Let’s say your brand has a content campaign about the best travel destinations in the winter time. If you are looking for some humor, you may publish adjacent/supporting content about reasons to travel in the winter featuring funny images about horrendous snow storms, or kids having a killer time in the snow. Make sure you check your resources first: trusted media outlets, top bloggers in your industry, influencers are all good sources. Sharing regular content from an influencer is also a nice way to build a relationship and test the waters with them.
3. User Generated Content
All brands use stock images at times, but that can get expensive and may feel soul-less over time. These are but two good reasons why your brand should look into UGC campaigns in addition to curating. With social media and mobile, we all want to produce and consume at the same time. Marketers are keen to analyse and understand not only what users want to see and share, but to co-produce. That sort of active participation makes them feel like part of the community.
The MINI was one of the brands that stood out with such a consumer-driven approach to visual content this year.
In their ‘Not Normal’ campaign they asked consumers to reimagine their product in unexpected ways, and post an image using the hashtag #mininotnormal. On Instagram, the hashtag currently yields over 40,000 results featuring creative custom designs, MINI made from sand on the beach and more. By now, the hashtag has become synonymous with a community of die-hard MINI fans. What is more is that MINI was able to reuse some images on other channels and for offline campaigns. From over 200,000 social engagements, the company was able to report 11% qualified leads.

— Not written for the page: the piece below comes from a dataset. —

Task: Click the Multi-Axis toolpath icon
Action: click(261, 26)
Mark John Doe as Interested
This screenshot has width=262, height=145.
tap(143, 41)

@sandy_works #MiniCooperJCW ______________________________________________ #Mini#Minicooper#Minijcw#F56#R56#Miniworls#miniclub#minisociety#follow#minicoopers#minioftheday#cars#sportcars#minichallenge#love#mininotnormal#miniJCW#miniGp#MINICooper#MINICoopers#ModdedMINI#ilovemini#minilover#minilife#JCW#MiniNotnormal#Minilove#MINIMonday
But one does not have to rely on users’ images. TripAdvisor has an ongoing UGC campaign going that asks followers to submit quotes that complete the sentence “I travel because…” The campaign started on Facebook as a conversational campaign but was soon repurposed onto Instagram with custom images created by TripAdvisor. This is a great example of a company picking up the trend of inspirational quotes on Instagram and pairing it with scenic travel imagery. Using the widely used hashtag #WhyWeTravel, the company reaches a broader audience with their co-created images.
Make sure to give precise instructions for UGC and then amplify that content in retweets, shares or a dedicated content hub on your website.

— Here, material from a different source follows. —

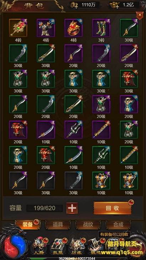Image resolution: width=146 pixels, height=260 pixels.
Task: Open the 合成 tab
Action: tap(118, 225)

Most of your brand’s visual content will be targeted at and live on social media, because that’s where most of your audience lies. There is to say that different platforms must get the attention to detail they demand with their distinct frameworks and audience consumption patterns. What works on Instagram may not work on Facebook, what works on Twitter will likely not work on Pinterest. On Twitter the images are horizontal and on Pinterest they work better as square. Get familiar with the image requirements first and then re-assemble and edit images accordingly. Same attention should be paid to timing. While it may be completely appropriate to post an image set of four images to Facebook, on Instagram, you want to spread them out over the course of week.
At this point, be creative and explore interactive opportunities with your content and platforms. In fact, I’d always try to play with the framework, even if the content is restricted by brand guidelines and more rigid decision-making structures. Know your brand voice, your audience and your channels very well. And then it’s simple: hit them with the right images and trigger the emotion you want most to be related to your brand.